Under the Dome

Legislature adjourns without touching gun permit mandates


The state Senate took no action on a late-session surprise bill proposed to essentially do away with concealed handgun permits.

The proposal from a group of conservative Republicans would have allowed anyone to carry a pistol hidden from public view in places where it’s legal to carry openly. It passed the House, mostly along party lines with the exception of a handful of Republicans who joined Democrats in opposing it.

The National Rifle Association has been promoting “constitutional carry” in legislatures around the country.

A more successful bill loosens the rules for Sunday hunting. It cleared both the House and Senate in the final hours of the session and went to the governor. It would require a voter referendum for counties seeking to have a local ban on Sunday hunting.

The final version dropped a proposal to allow hunting on Sunday mornings when church is in session.

Here are some of the other ideas that the N.C. General Assembly considered this year that affect public safety, and where those ideas stood by the time state lawmakers adjourned their more than five-month session early Friday morning. For even more, read our roundups of what happened on education, the environment, taxes, employee pay and benefits, elections, conflicts between the branches of government, and some of the other notable issues of session.

Run over protesters?

Drivers who hit a protester who’s blocking the road couldn’t be sued for injuries if they “exercise due care,” under a bill that passed the House in April. Democrats said the bill raises constitutional concerns because it applies only to situations in which the person hit “is participating in a protest or demonstration and is blocking traffic.”

The bill never got a hearing in the Senate.

Police whistleblowers

Another bill that drew attention but stalled in the Senate proposed to protect whistleblowing law enforcement officers from retaliation.

Sponsored by Republican Rep. Chris Malone of Wake Forest, it would have prohibited agencies from discharging or threatening officers who report abuse or – and this was the sticking point – if they claim they are about to report internal wrongdoing.

The N.C. Sheriffs Association and the N.C. Association of Chiefs of Police fought to defeat the bill, while the N.C. Police Benevolent Association and rank-and-file officers supported it.

Prescription painkillers

Doctors won’t be able to give out quite as many prescription pain pills to first-time patients due to a new law designed to fight the opioid epidemic.
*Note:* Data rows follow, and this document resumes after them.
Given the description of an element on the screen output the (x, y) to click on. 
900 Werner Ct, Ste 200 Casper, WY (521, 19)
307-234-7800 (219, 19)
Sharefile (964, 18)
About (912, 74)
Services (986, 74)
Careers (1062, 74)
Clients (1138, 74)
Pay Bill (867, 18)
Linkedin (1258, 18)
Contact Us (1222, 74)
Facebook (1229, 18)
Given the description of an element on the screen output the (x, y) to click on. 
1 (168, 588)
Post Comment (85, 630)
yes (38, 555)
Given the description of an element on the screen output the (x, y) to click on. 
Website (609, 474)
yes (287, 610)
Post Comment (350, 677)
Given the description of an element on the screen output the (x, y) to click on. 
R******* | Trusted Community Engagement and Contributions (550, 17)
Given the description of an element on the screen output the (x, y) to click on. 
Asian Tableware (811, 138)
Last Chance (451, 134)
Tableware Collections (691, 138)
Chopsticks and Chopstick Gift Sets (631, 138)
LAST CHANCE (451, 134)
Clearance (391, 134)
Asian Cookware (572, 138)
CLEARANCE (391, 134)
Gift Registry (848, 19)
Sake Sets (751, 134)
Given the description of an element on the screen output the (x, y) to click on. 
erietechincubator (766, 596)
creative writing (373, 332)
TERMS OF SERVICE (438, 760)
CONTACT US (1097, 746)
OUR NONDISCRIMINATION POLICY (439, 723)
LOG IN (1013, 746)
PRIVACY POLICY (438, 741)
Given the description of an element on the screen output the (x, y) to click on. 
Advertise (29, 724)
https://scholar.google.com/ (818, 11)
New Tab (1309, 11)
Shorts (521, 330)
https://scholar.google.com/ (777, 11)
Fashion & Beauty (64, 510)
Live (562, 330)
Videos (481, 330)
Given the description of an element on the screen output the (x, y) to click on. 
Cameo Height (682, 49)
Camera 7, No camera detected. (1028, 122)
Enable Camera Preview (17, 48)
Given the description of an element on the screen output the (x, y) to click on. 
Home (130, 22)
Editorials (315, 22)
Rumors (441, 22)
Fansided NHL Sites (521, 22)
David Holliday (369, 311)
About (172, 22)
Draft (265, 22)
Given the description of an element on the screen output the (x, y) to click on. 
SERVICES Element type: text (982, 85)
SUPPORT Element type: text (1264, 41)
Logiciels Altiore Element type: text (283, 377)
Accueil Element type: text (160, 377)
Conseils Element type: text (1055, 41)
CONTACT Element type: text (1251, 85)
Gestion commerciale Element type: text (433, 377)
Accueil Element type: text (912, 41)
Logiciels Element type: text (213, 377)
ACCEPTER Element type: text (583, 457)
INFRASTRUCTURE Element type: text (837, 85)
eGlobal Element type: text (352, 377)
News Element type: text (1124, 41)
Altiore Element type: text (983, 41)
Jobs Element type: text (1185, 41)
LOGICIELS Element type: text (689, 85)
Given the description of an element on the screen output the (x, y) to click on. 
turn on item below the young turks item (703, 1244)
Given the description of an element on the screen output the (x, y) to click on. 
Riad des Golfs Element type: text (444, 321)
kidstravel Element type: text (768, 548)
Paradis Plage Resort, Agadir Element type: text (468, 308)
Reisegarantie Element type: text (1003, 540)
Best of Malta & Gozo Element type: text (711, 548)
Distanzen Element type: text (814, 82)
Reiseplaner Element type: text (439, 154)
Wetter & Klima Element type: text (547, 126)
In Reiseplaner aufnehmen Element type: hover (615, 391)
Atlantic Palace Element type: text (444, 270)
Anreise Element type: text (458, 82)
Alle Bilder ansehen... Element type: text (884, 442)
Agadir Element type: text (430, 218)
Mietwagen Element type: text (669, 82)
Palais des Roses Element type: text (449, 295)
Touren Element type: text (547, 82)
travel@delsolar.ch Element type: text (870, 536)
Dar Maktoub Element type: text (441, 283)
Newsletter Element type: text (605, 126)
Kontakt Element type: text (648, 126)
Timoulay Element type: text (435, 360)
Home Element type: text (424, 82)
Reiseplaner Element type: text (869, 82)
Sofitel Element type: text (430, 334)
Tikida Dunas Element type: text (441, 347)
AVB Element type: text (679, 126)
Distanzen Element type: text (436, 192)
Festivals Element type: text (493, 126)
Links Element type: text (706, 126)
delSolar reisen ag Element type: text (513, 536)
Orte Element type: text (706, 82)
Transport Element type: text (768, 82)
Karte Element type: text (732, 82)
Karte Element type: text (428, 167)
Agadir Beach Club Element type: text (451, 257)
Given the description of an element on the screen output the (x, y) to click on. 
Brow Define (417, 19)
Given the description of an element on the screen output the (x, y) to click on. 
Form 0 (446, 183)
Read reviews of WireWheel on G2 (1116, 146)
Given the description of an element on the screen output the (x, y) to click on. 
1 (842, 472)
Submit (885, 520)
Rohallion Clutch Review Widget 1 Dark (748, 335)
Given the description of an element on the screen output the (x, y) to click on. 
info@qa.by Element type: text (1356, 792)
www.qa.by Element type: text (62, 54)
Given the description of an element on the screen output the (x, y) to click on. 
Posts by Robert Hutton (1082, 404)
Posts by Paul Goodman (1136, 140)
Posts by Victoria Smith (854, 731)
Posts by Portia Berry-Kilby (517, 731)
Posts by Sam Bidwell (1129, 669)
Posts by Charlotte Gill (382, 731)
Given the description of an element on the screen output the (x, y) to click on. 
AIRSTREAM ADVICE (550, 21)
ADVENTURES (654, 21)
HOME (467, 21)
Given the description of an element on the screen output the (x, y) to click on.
It’s called the STOP Act.

The new regulations will discourage “doctor shopping” and lead to fewer unused pills hanging around in medicine cabinets and tempting potential abuse, lawmakers hope. Every day in North Carolina, multiple people die from unintentional overdoses of painkillers or heroin.

The STOP Act also forces doctors to use a statewide database, which was previously optional, to track what prescriptions people get.

Gov. Roy Cooper, who signed the bill into law, is also on a national opioid task force put together by President Donald Trump.

Left-lane driving

A proposal to fine drivers who block traffic in the left lane by driving too slowly was pulled off the House’s calendar in June after passing a few committees.

The Senate version of the bill had died in committee a few months before, but it’s possible the House version could be resurrected next year.

‘Raise the Age’

Following the example of every other state in the country, North Carolina lawmakers voted to stop automatically prosecuting every 16-year-old arrested in the state as an adult, no matter the crime.

Both 16- and 17-year-olds will be typically be treated as juvenile offenders after the Raise The Age bill passed in June following years of prior failed attempts. There are exceptions for certain rare circumstances, such as for violent crimes.

The changes will cost North Carolina tens of millions of dollars to implement, but academic studies and experience elsewhere have shown economic benefits for government and society in the long term.

Motorcycle helmets

An effort to allow helmet-free motorcycling for experienced North Carolina riders didn’t get enough support to pass the House in April, and the bill was never brought up for a vote.

A group of motorcyclists called it the “freedom of choice bill,” but others feared the change would lead to more severe injuries in motorcycle accidents.